Biologics for generalized pustular psoriasis: a systematic review and single-arm meta-analysis.

INTRODUCTION

Generalized pustular psoriasis (GPP) is a rare and potentially life-threatening auto-inflammatory disease. Currently, there are no consensus-based guidelines or universally accepted treatments. Biologics represent a potential therapeutic option.
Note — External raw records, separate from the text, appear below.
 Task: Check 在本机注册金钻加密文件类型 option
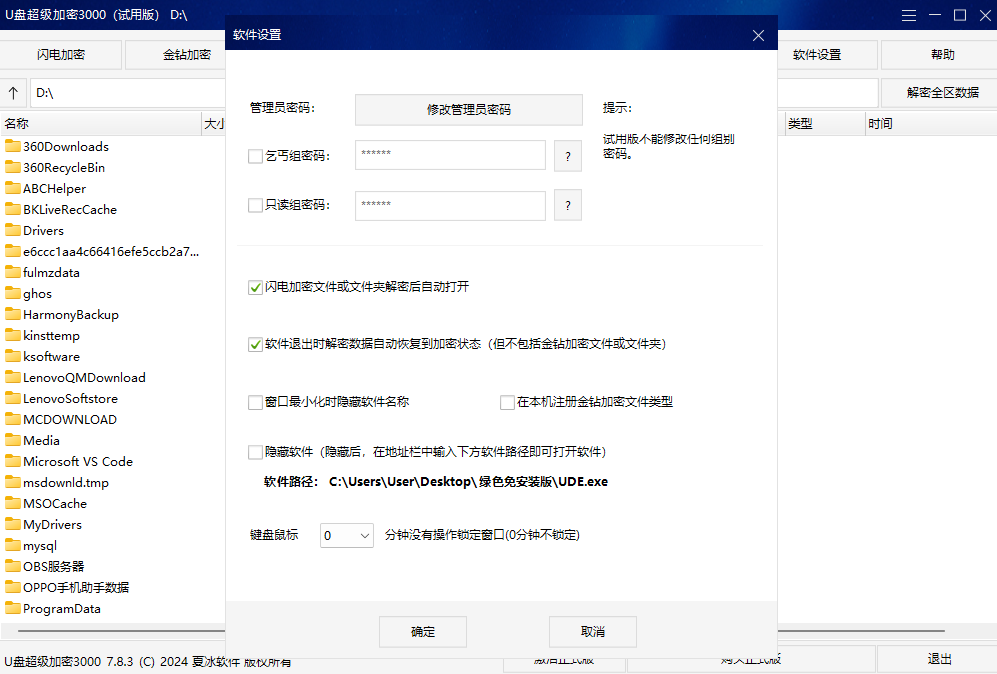coord(507,402)
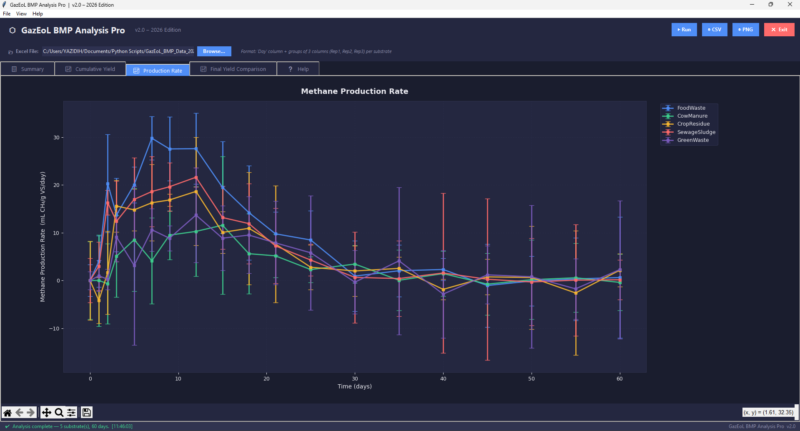Image resolution: width=800 pixels, height=431 pixels.
Task: Open the View menu
Action: click(21, 14)
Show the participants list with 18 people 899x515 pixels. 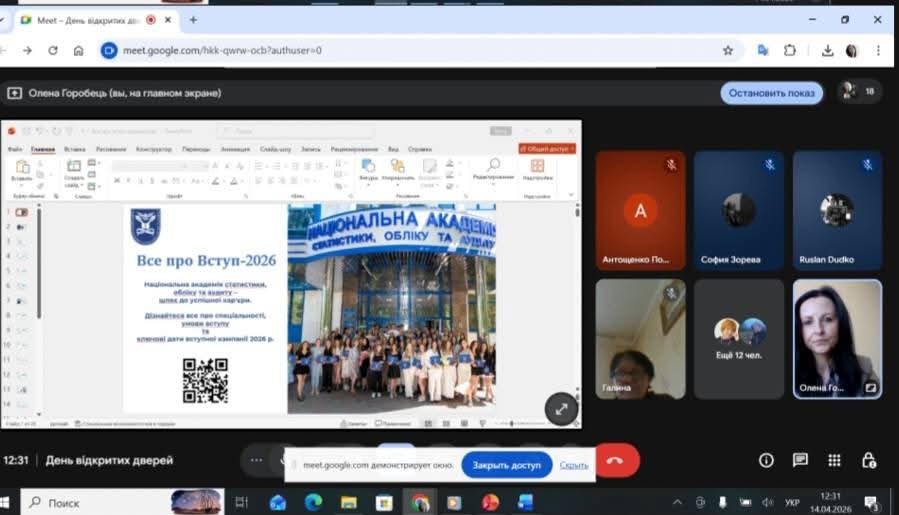859,92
This study systematically assessed the efficacy and safety of biologics in GPP.

METHODS

Relevant studies from three databases were systematically searched until June 28, 2024. Statistical information, including the single-arm proportion rate of the outcomes and 95% confidence intervals (CIs), was analyzed to determine treatment effects. Heterogeneity was assessed using I² values, and subgroup analyses were performed based on drug targets and treatment durations. Data were quantitatively synthesized using a random-effects meta-analysis. Analyses were performed using R statistical software version 4.4.0.

RESULTS

A total of 329 patients from 16 studies were included. The proportion of responders treated with IL-36 inhibitors and IL-17 inhibitors is higher than those treated with TNF-α inhibitors and IL-23 inhibitors. IL-36 inhibitors appear to achieve the highest response rates between 4 and 8 weeks, while IL-17 inhibitors, TNF-alpha inhibitors, and IL-23 inhibitors show a gradual increase in response rates up to 12 weeks. IL-36 inhibitors achieve a 40% (95% CI: 27%-54%) GPPASI75 response rate and a 55% (95% CI: 41%-68%) GPPGA (0,1) response rate within 2 weeks, significantly outperforming other biologics. The recurrence rates of GPP within 52 weeks, ranked from highest to lowest, are: IL-36 inhibitors (21% [95% CI: 9%-28%]), TNF-alpha inhibitors (20% [95% CI: 2%-46%]), IL-17 inhibitors (15% [95% CI: 1%-37%]), and IL-23 inhibitors (5% [95% CI: 0%-29%]). Additionally, 6% (95% CI: 1%-11%) of patients experienced severe adverse events.

DISCUSSION

This meta-analysis highlights the efficacy and safety of biologics in patients with GPP, offering valuable evidence to guide future clinical practice. IL-36 inhibitors show a faster and more substantial clinical response in GPP compared to other biologics. Further research is necessary to assess their role in specific subpopulations and to evaluate their potential long-term effects on flare prevention.